**WHAT YOU SHOULD DO:**
Reproduce every one of the following items word for word.

**RECORDED DATA:**
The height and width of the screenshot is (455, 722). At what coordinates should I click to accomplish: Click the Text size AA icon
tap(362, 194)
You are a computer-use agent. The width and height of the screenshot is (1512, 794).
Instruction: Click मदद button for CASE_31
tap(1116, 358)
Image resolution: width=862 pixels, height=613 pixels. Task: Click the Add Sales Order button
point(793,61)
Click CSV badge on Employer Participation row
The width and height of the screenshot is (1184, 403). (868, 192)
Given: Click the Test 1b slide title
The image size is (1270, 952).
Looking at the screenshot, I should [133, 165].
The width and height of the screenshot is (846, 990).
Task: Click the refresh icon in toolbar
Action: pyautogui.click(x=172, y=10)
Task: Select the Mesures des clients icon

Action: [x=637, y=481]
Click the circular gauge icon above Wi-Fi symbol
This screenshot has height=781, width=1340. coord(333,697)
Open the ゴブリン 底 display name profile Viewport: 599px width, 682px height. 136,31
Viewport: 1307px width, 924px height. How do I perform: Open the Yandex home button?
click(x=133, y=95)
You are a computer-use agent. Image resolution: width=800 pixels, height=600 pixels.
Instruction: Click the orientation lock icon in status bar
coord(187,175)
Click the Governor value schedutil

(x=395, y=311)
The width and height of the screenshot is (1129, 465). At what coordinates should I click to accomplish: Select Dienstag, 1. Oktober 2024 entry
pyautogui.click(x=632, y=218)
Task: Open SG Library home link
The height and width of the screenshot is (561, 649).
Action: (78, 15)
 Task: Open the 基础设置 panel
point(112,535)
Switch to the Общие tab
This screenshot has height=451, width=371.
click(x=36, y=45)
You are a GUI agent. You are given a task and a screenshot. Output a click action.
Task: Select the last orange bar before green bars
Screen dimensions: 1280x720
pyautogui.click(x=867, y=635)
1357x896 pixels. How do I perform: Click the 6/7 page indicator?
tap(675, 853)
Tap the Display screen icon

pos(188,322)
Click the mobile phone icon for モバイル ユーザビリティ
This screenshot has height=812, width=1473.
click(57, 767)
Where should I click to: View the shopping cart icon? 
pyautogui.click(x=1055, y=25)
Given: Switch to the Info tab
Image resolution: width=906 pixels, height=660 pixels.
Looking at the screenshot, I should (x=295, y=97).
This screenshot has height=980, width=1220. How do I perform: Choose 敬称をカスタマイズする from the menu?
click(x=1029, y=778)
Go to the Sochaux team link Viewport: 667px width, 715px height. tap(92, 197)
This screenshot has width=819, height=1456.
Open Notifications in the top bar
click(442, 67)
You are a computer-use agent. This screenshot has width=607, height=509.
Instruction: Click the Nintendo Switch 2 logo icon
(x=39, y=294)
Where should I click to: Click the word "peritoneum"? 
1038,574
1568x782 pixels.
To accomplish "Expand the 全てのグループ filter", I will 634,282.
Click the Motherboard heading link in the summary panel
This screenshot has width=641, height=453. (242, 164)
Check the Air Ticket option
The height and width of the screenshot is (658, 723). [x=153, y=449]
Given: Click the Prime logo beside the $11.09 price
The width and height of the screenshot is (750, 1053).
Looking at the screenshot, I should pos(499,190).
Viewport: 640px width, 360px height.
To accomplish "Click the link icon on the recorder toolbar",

**TASK ANSWER:**
The height and width of the screenshot is (455, 722). At what coordinates should I click to accomplish: Click the Text size AA icon
tap(362, 194)
You are a computer-use agent. The width and height of the screenshot is (1512, 794).
Instruction: Click मदद button for CASE_31
tap(1116, 358)
Image resolution: width=862 pixels, height=613 pixels. Task: Click the Add Sales Order button
point(793,61)
Click CSV badge on Employer Participation row
The width and height of the screenshot is (1184, 403). (868, 192)
Given: Click the Test 1b slide title
The image size is (1270, 952).
Looking at the screenshot, I should [133, 165].
The width and height of the screenshot is (846, 990).
Task: Click the refresh icon in toolbar
Action: pyautogui.click(x=172, y=10)
Task: Select the Mesures des clients icon

Action: [x=637, y=481]
Click the circular gauge icon above Wi-Fi symbol
This screenshot has height=781, width=1340. coord(333,697)
Open the ゴブリン 底 display name profile Viewport: 599px width, 682px height. 136,31
Viewport: 1307px width, 924px height. How do I perform: Open the Yandex home button?
click(x=133, y=95)
You are a computer-use agent. Image resolution: width=800 pixels, height=600 pixels.
Instruction: Click the orientation lock icon in status bar
coord(187,175)
Click the Governor value schedutil

(x=395, y=311)
The width and height of the screenshot is (1129, 465). At what coordinates should I click to accomplish: Select Dienstag, 1. Oktober 2024 entry
pyautogui.click(x=632, y=218)
Task: Open SG Library home link
The height and width of the screenshot is (561, 649).
Action: (78, 15)
 Task: Open the 基础设置 panel
point(112,535)
Switch to the Общие tab
This screenshot has height=451, width=371.
click(x=36, y=45)
You are a GUI agent. You are given a task and a screenshot. Output a click action.
Task: Select the last orange bar before green bars
Screen dimensions: 1280x720
pyautogui.click(x=867, y=635)
1357x896 pixels. How do I perform: Click the 6/7 page indicator?
tap(675, 853)
Tap the Display screen icon

pos(188,322)
Click the mobile phone icon for モバイル ユーザビリティ
This screenshot has height=812, width=1473.
click(57, 767)
Where should I click to: View the shopping cart icon? 
pyautogui.click(x=1055, y=25)
Given: Switch to the Info tab
Image resolution: width=906 pixels, height=660 pixels.
Looking at the screenshot, I should (x=295, y=97).
This screenshot has height=980, width=1220. How do I perform: Choose 敬称をカスタマイズする from the menu?
click(x=1029, y=778)
Go to the Sochaux team link Viewport: 667px width, 715px height. tap(92, 197)
This screenshot has width=819, height=1456.
Open Notifications in the top bar
click(442, 67)
You are a computer-use agent. This screenshot has width=607, height=509.
Instruction: Click the Nintendo Switch 2 logo icon
(x=39, y=294)
Where should I click to: Click the word "peritoneum"? 
1038,574
1568x782 pixels.
To accomplish "Expand the 全てのグループ filter", I will 634,282.
Click the Motherboard heading link in the summary panel
This screenshot has width=641, height=453. (242, 164)
Check the Air Ticket option
The height and width of the screenshot is (658, 723). [x=153, y=449]
Given: Click the Prime logo beside the $11.09 price
The width and height of the screenshot is (750, 1053).
Looking at the screenshot, I should pos(499,190).
Viewport: 640px width, 360px height.
To accomplish "Click the link icon on the recorder toolbar",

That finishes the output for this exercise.